The subtleties of life as the perfect subject

Hannes Nothdurfter, originally from Tyrol, lives in Australia and here he takes photos of small creatures such as butterflies, bees, and flies using digiscoping equipment from SWAROVSKI OPTIK. In his feature, he reveals the tricks he uses when “macrodisgiscoping” to produce his spectacular shots.

© Hannes Nothdurfter

Hannes Nothdurfter is the SWAROVSKI OPTIK representative in Australia and has been involved with macrodigiscoping for years. He used an ATS 80 spotting scope with a TLS 800 adapter to shoot his photos.

After missing out on taking lots of good photos because I didn’t know where I had focused, I began to pay more attention to pre-focusing. This ensures that I focus on a particular distance so that I only need to make a minor adjustment afterward when photographing a bee landing on a flower, for instance.

For macro pictures, I generally use a distance that is around a meter further than the shortest possible (closest) focusing distance. I make sure that the zoom is set as far back as possible to achieve the largest possible field of view and greater depth of focus, which helps me get the subject into the picture as fast as I can.

Why depth of focus is important

I don’t use a tripod. Using the spotting scope without any kind of support certainly has its downsides, but there are definite advantages as well. First of all, it is much easier to move and make adjustments without having to wrestle with the tripod. It is much quicker for making movements forward, backward, or to the side. The same is also true for finding the right angle. Since the distance to the subject is very small in macrodigiscoping and the spotting scope has a large focal length, depth of focus becomes a crucial factor.

Macrodigiscoping sets different priorities

This is where the camera’s viewfinder comes into play as it indicates which part of the subject has been put in focus in the camera and spotting scope. This is important for making fine adjustments. If I’m producing photos like this, my priority is therefore quite clearly to ensure that the focus is set correctly. Selecting the right shutter speed is only a secondary priority for avoiding blurred movements. And the ISO values only come after this.

  • © Hannes Nothdurfter
  • © Hannes Nothdurfter
  • © Hannes Nothdurfter
  • © Hannes Nothdurfter
  • © Hannes Nothdurfter

Steady position producing excellent pictures

It is important to find a stable resting position for producing good macro images. Everything possible should be done to avoid any shaking so that the perfect focus setting can be achieved.

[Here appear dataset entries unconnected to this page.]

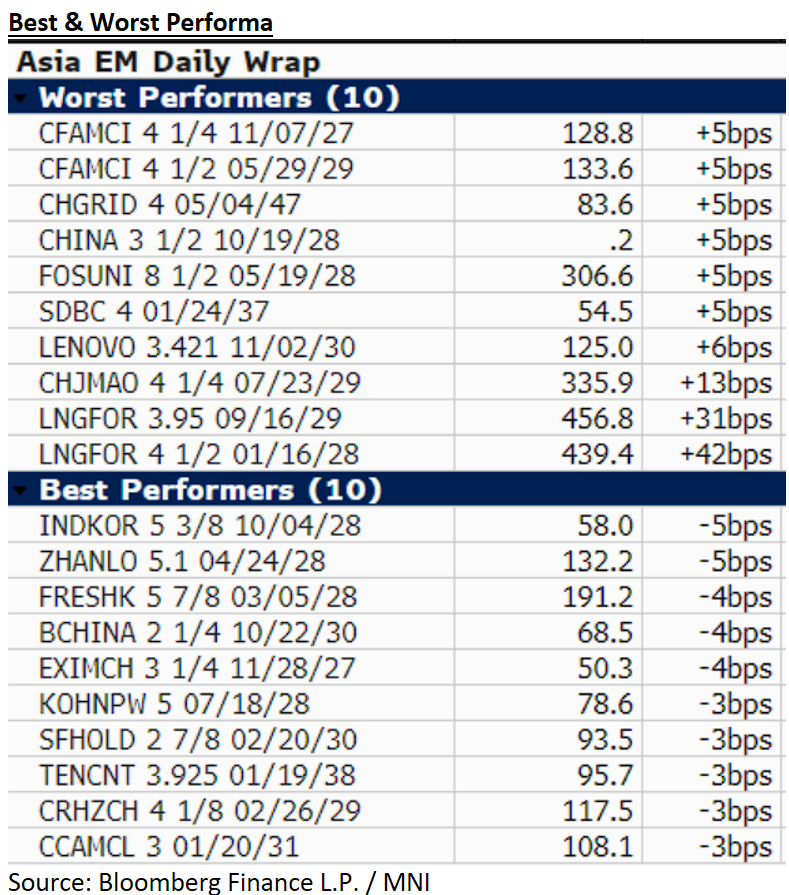This screenshot has width=789, height=895.
Task: Collapse the Best Performers (10) section
Action: click(22, 490)
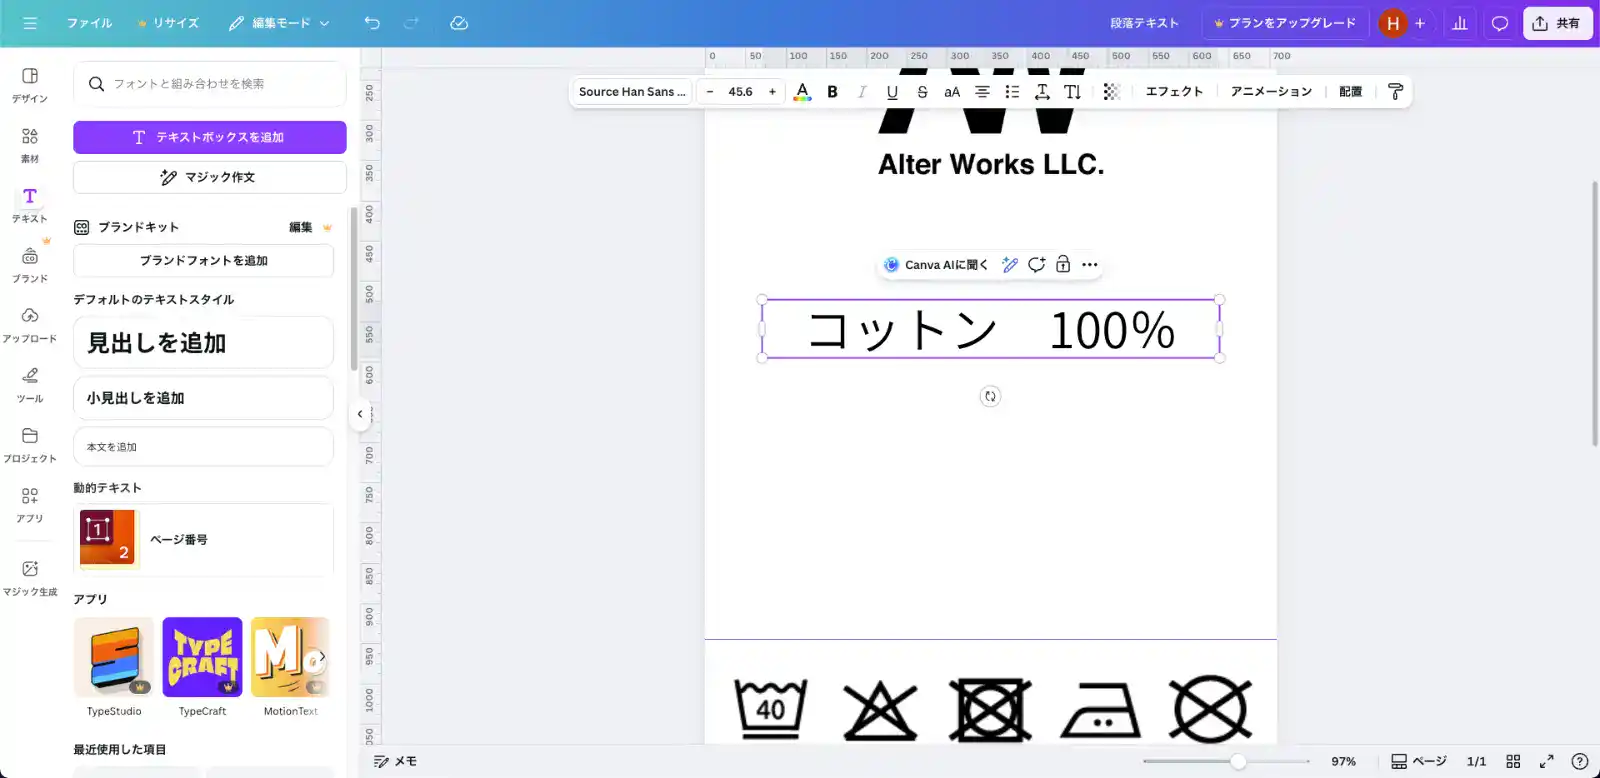The height and width of the screenshot is (778, 1600).
Task: Toggle bold formatting
Action: [x=832, y=92]
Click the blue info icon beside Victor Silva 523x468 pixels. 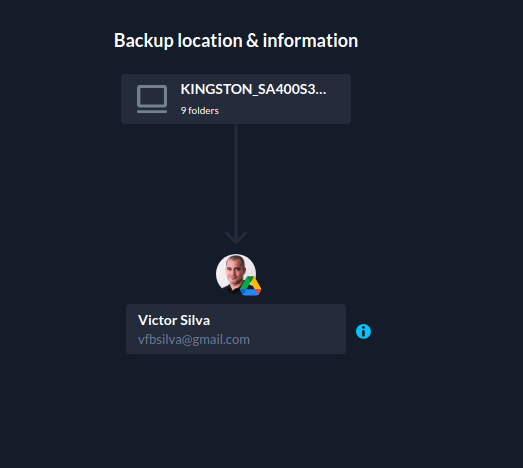pyautogui.click(x=363, y=331)
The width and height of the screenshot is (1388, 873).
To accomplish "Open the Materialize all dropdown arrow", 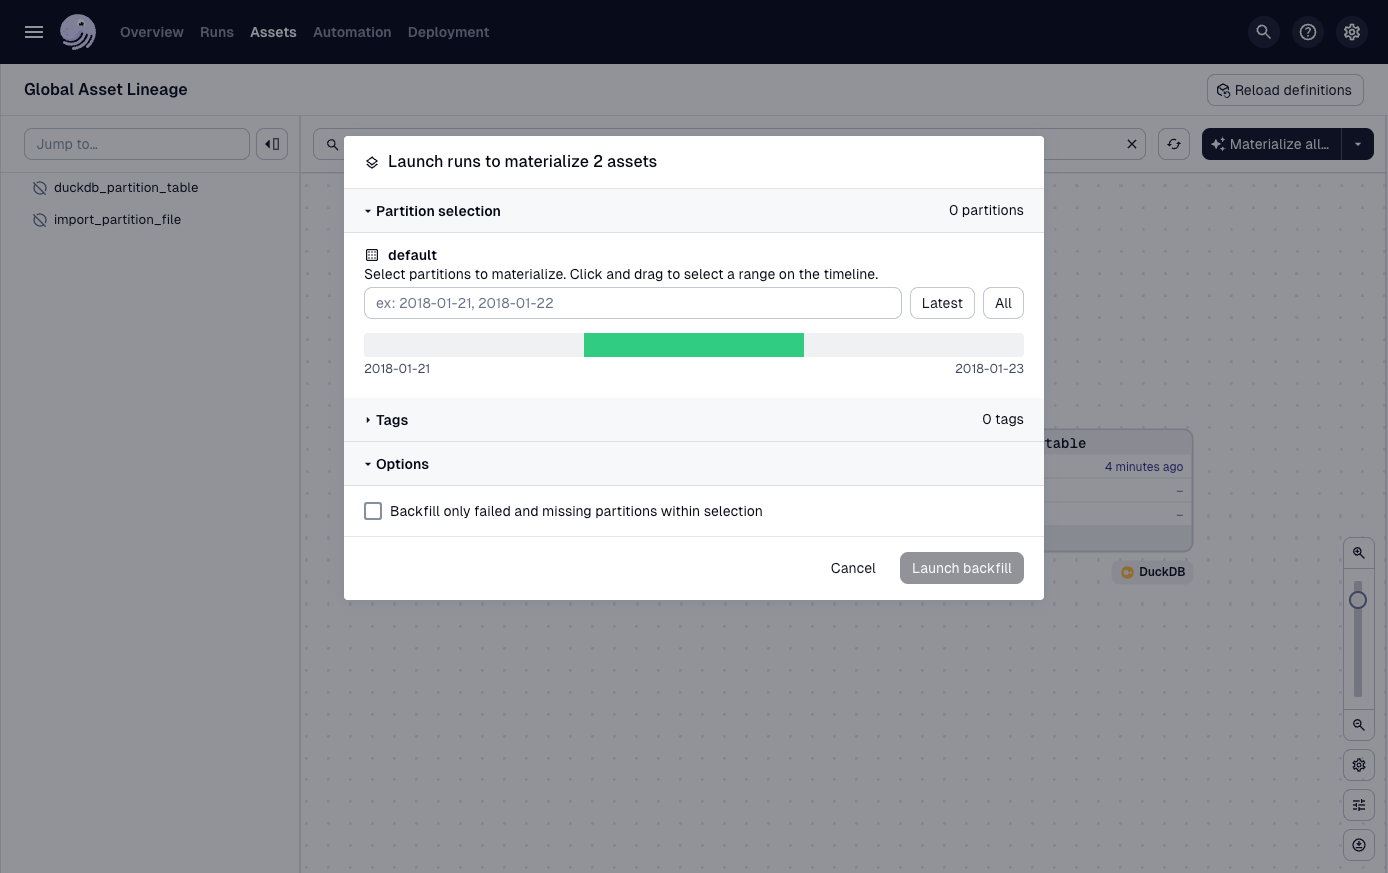I will [x=1358, y=144].
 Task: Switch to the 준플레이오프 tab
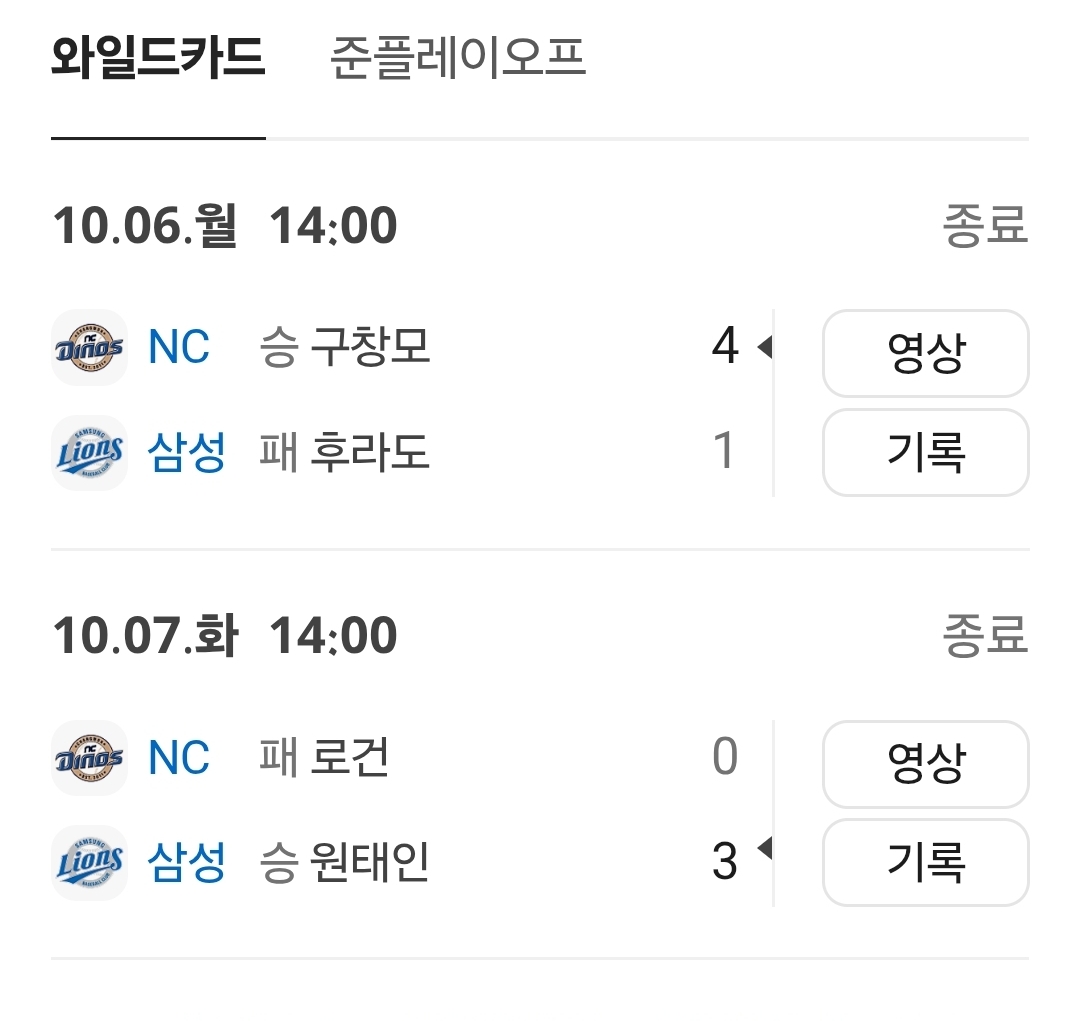coord(457,58)
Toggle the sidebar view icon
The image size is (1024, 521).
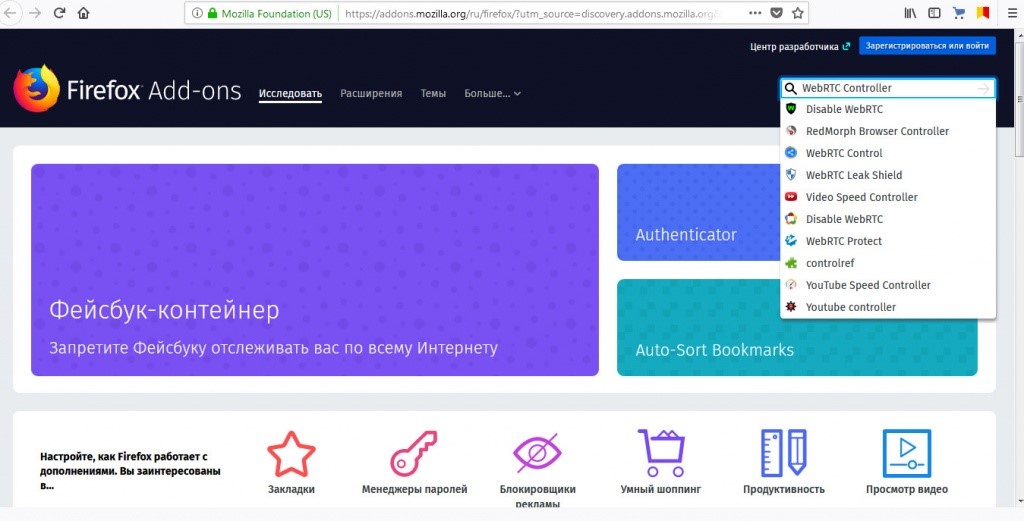935,14
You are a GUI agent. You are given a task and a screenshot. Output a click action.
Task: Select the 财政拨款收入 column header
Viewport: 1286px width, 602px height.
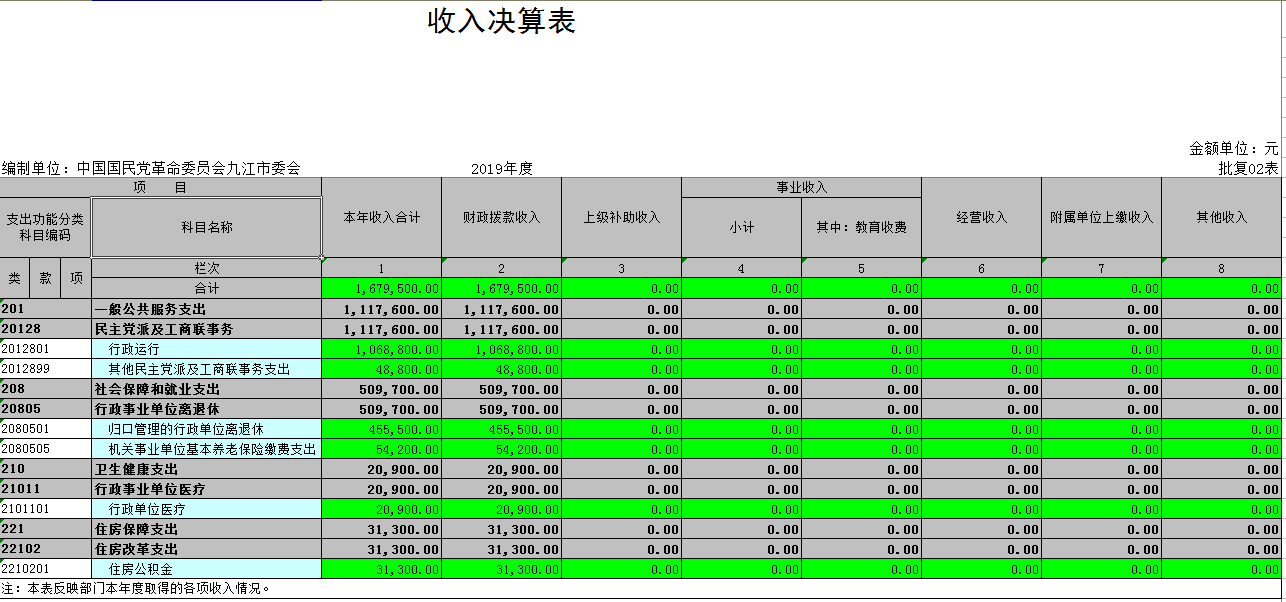pos(501,218)
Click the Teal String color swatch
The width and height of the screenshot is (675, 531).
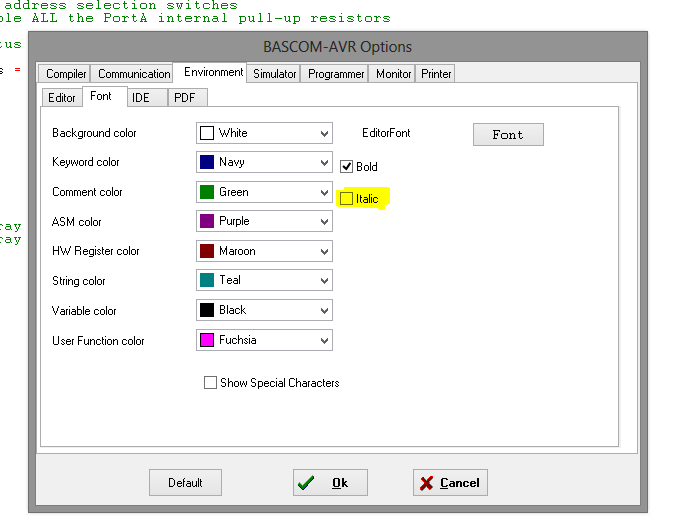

After all, as it’s so neatly put: you can only focus on what you can actually see.

Slight movement causes a big impact

In addition to this, depth of focus poses a real challenge with the magnifications and distances that are normally used in macrodigiscoping. This is because the slightest movement forward or backward – even if it is only a millimeter – quickly puts the subject out of focus. But these problems are part and parcel of this kind of photography. Indeed, this is what actually makes it particularly appealing.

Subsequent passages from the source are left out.